[Stored entries]
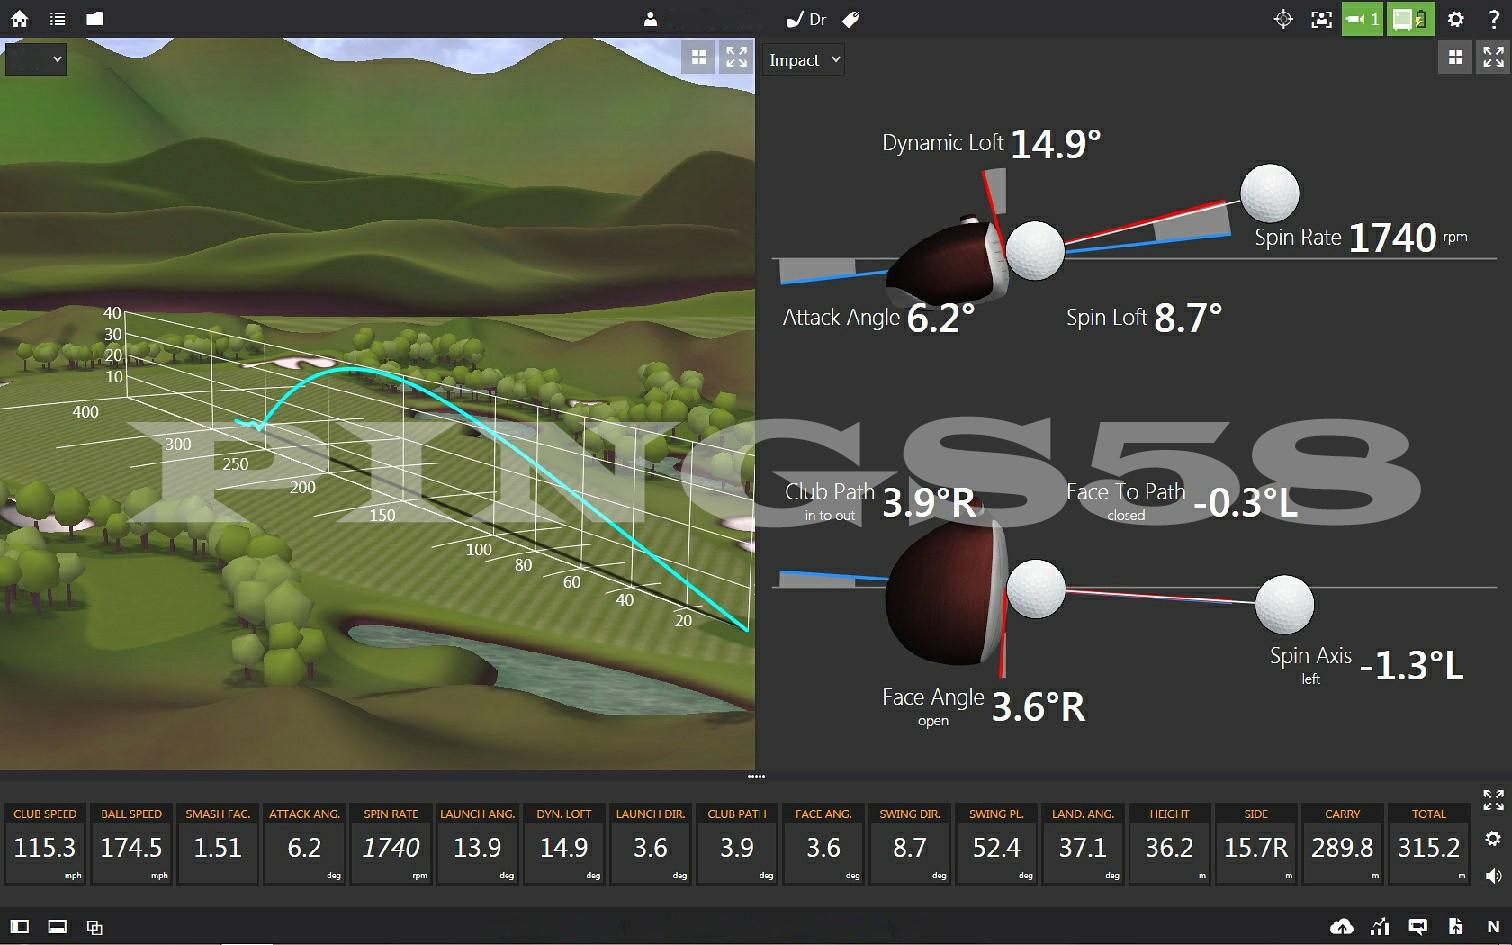The width and height of the screenshot is (1512, 945).
Task: Open the shot list icon
Action: tap(57, 19)
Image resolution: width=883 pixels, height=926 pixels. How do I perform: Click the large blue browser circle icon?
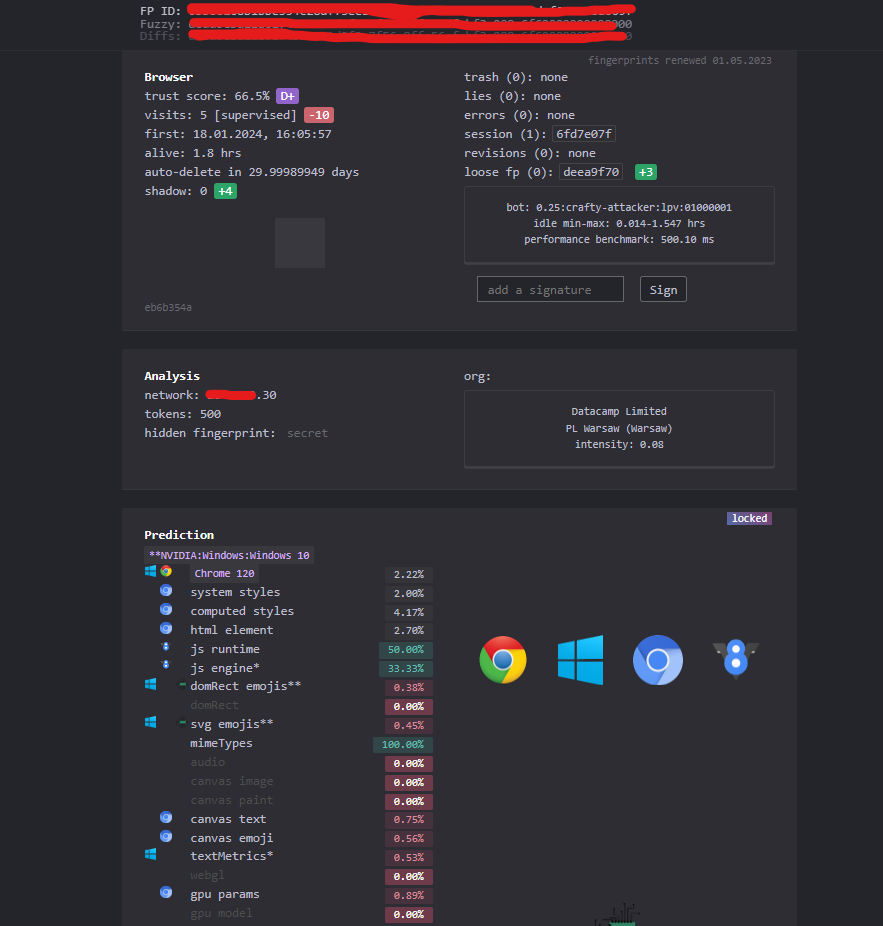click(657, 660)
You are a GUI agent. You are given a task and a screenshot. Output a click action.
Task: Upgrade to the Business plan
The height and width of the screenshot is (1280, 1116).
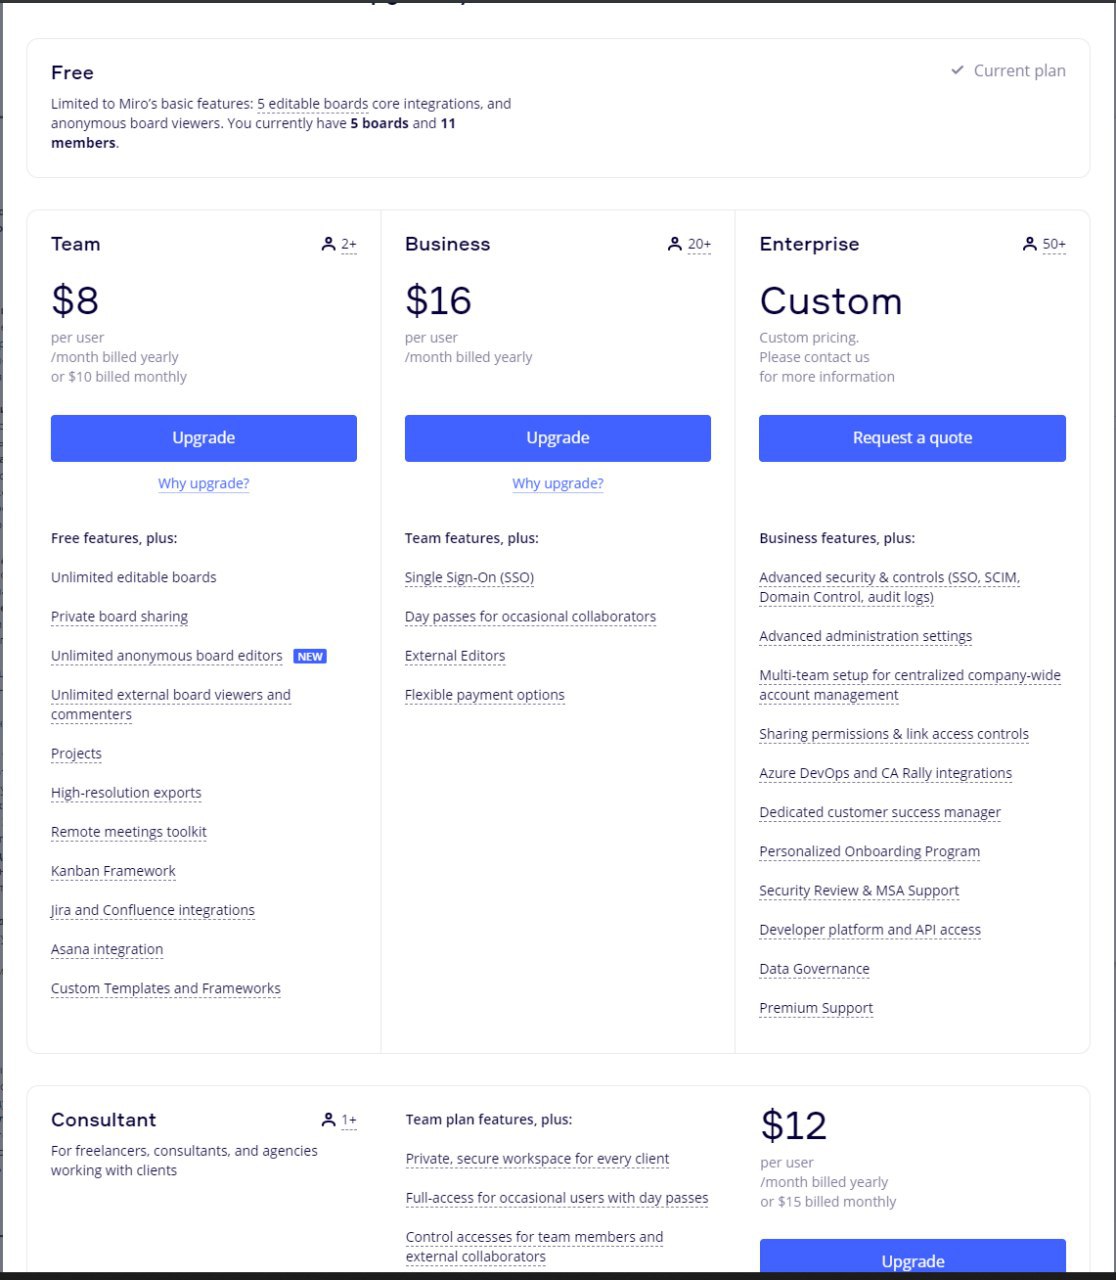coord(558,438)
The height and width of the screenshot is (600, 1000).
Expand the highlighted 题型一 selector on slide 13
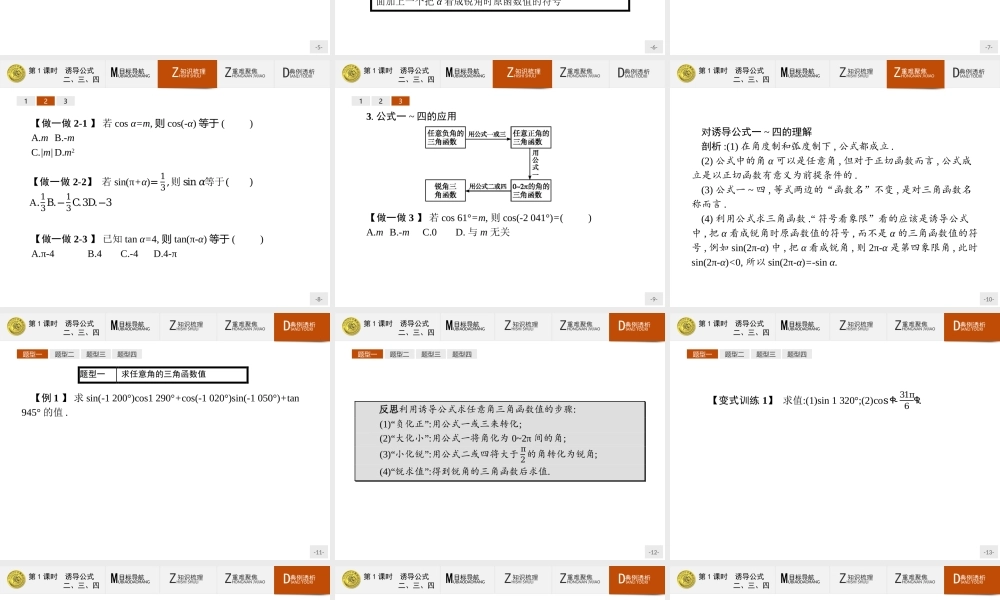702,352

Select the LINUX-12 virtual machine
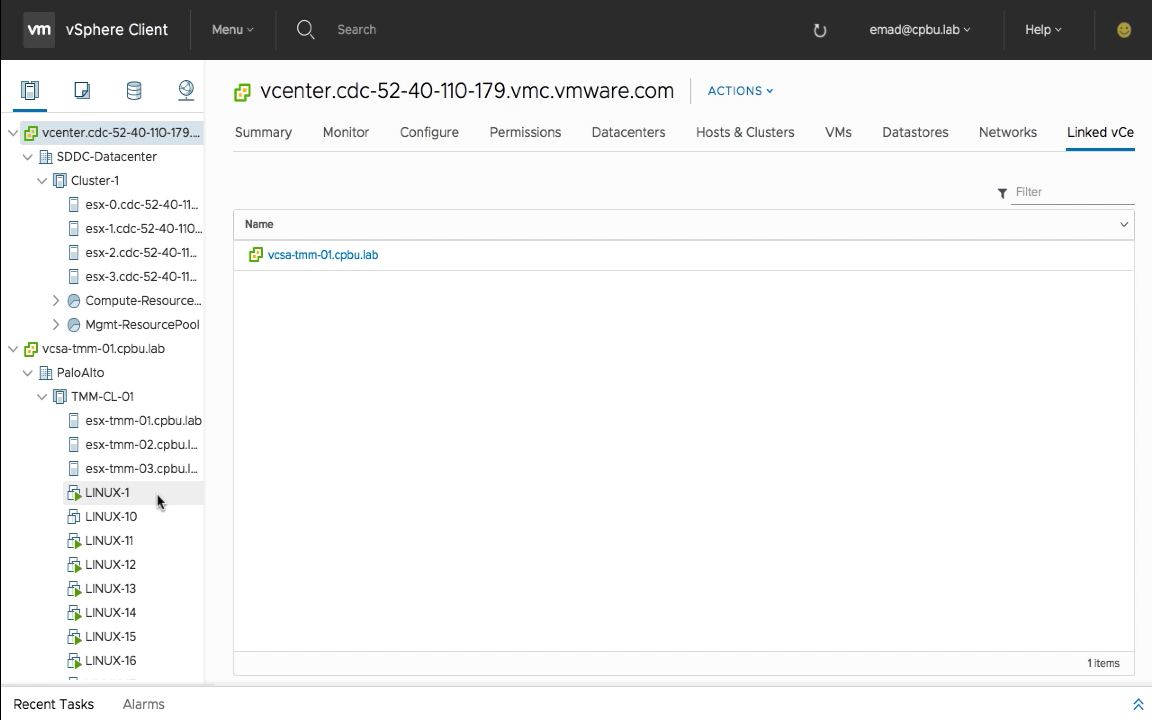click(x=110, y=565)
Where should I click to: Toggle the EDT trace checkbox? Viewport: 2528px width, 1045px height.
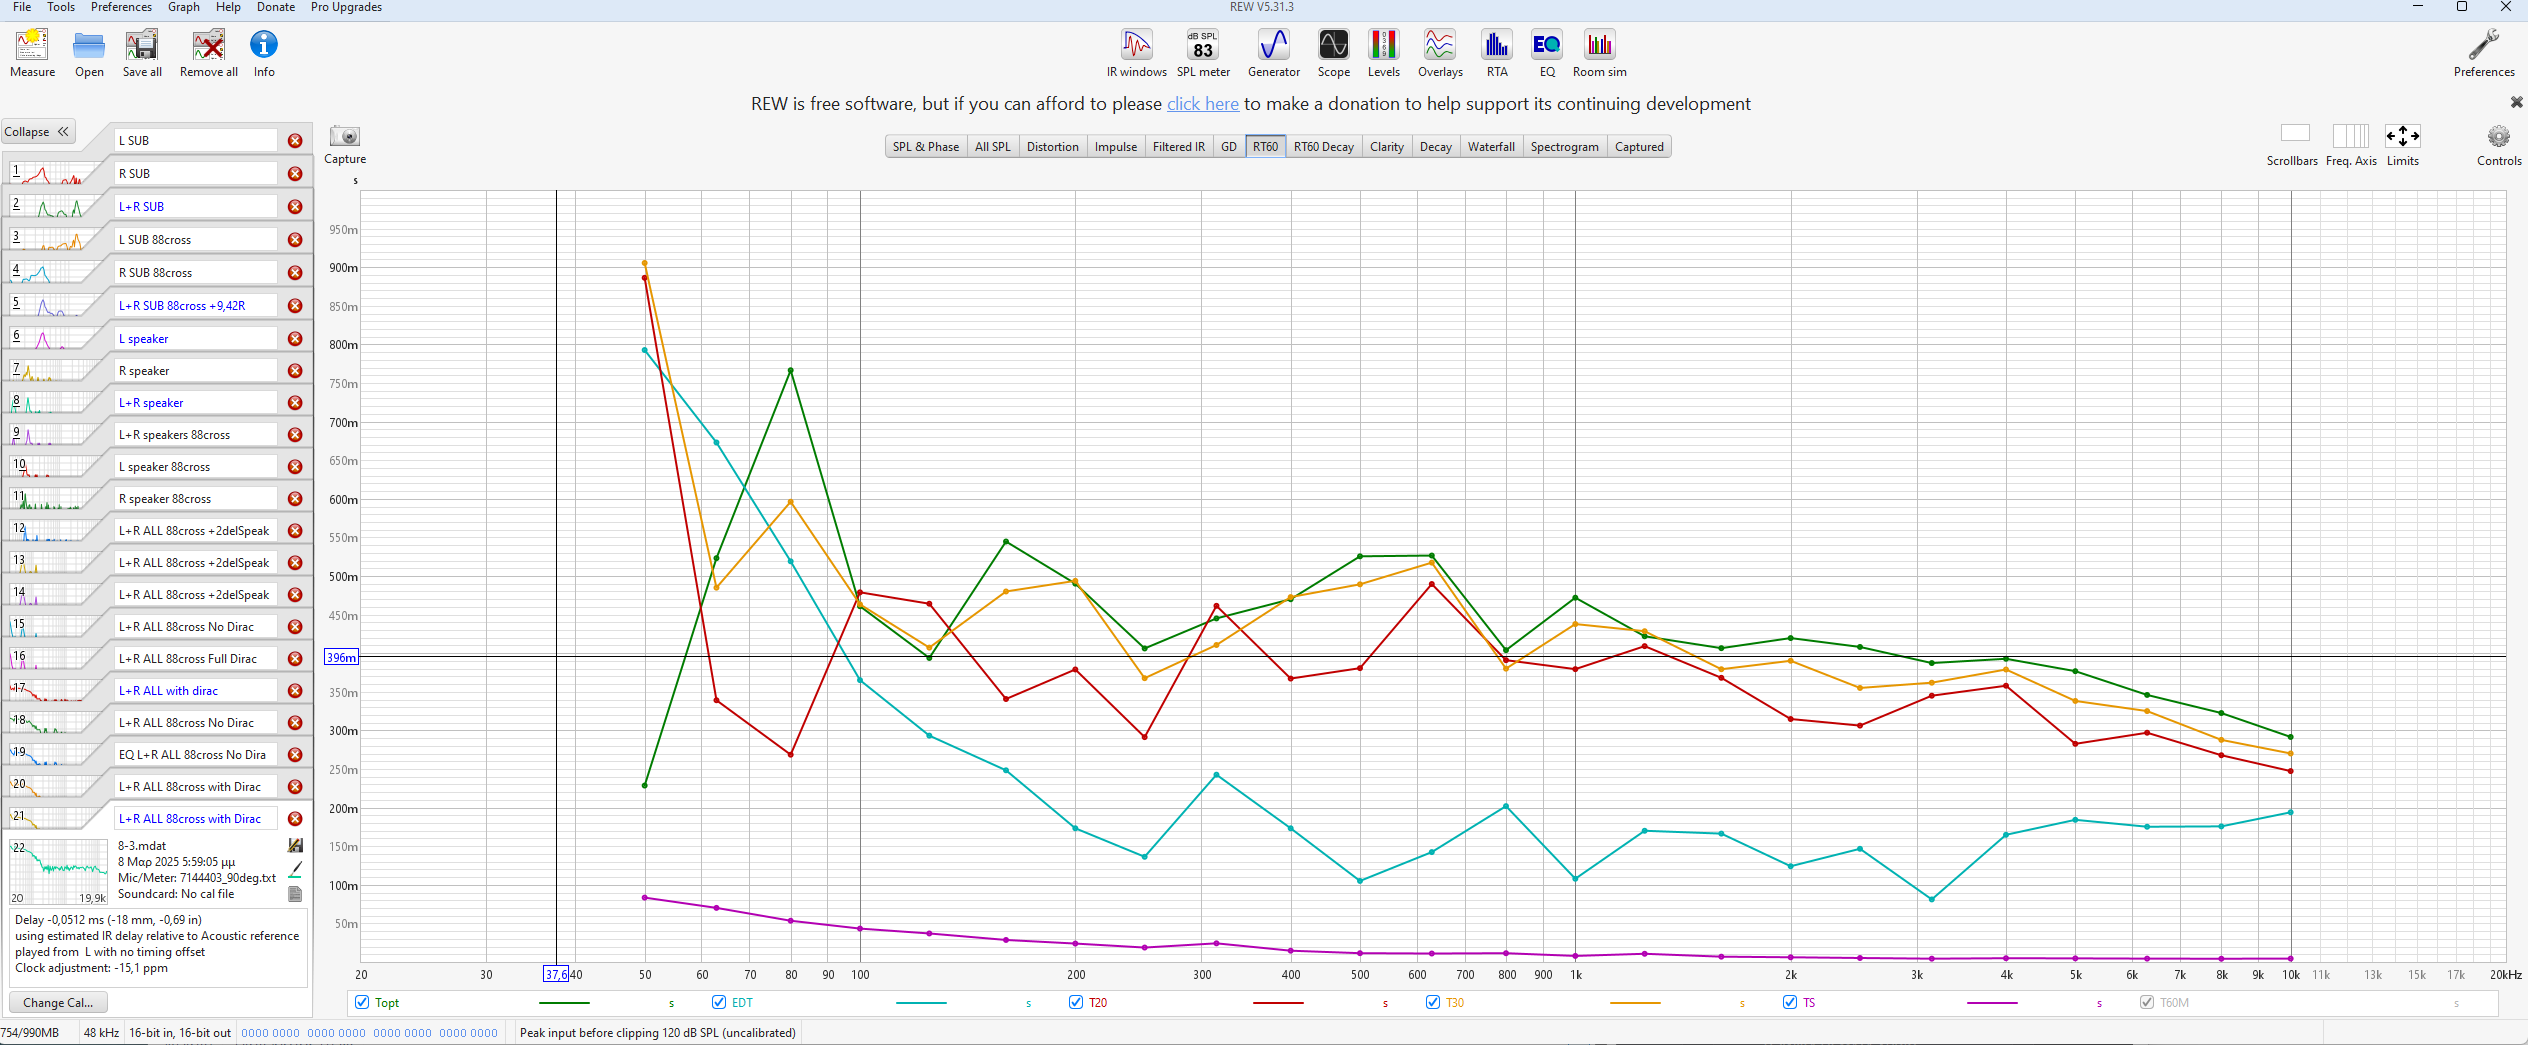719,1002
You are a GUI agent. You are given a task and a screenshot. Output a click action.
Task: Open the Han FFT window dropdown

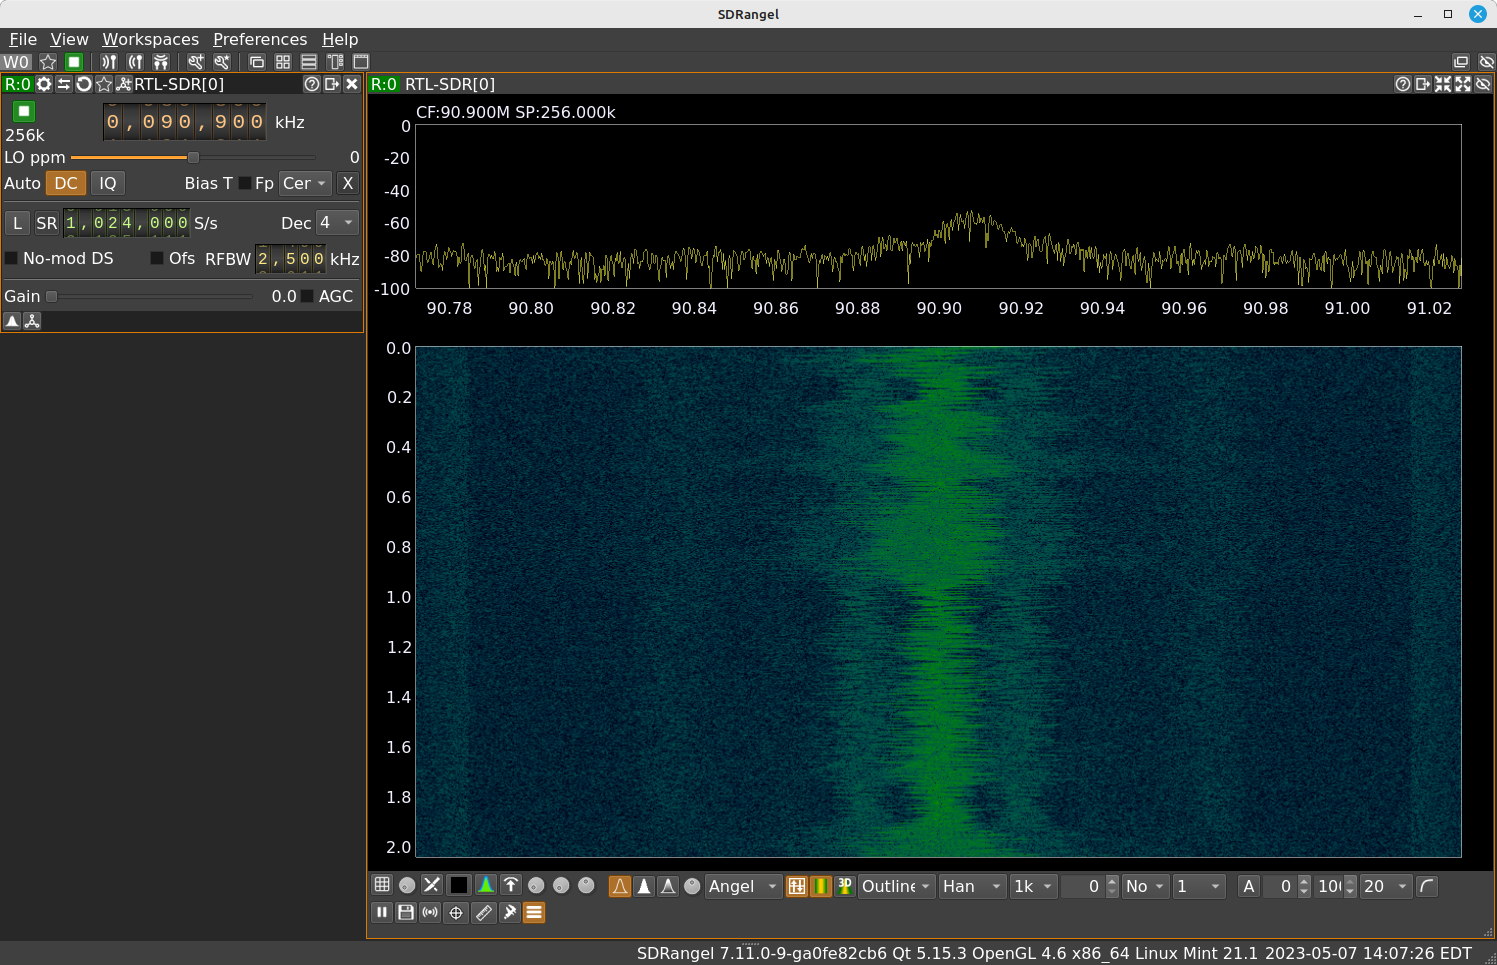(971, 886)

_Instructions for the task_: Take the records above from the line with "Select the LINUX-12 virtual machine" down to their last line and please copy those lines exactly, without the pictures.

_Result for this task_:
Select the LINUX-12 virtual machine
click(x=110, y=565)
Where should I click to: Toggle the EDT trace checkbox? Viewport: 2528px width, 1045px height.
719,1002
You are a GUI agent. You are given a task and a screenshot. Output a click action.
Task: Open the Han FFT window dropdown

(971, 886)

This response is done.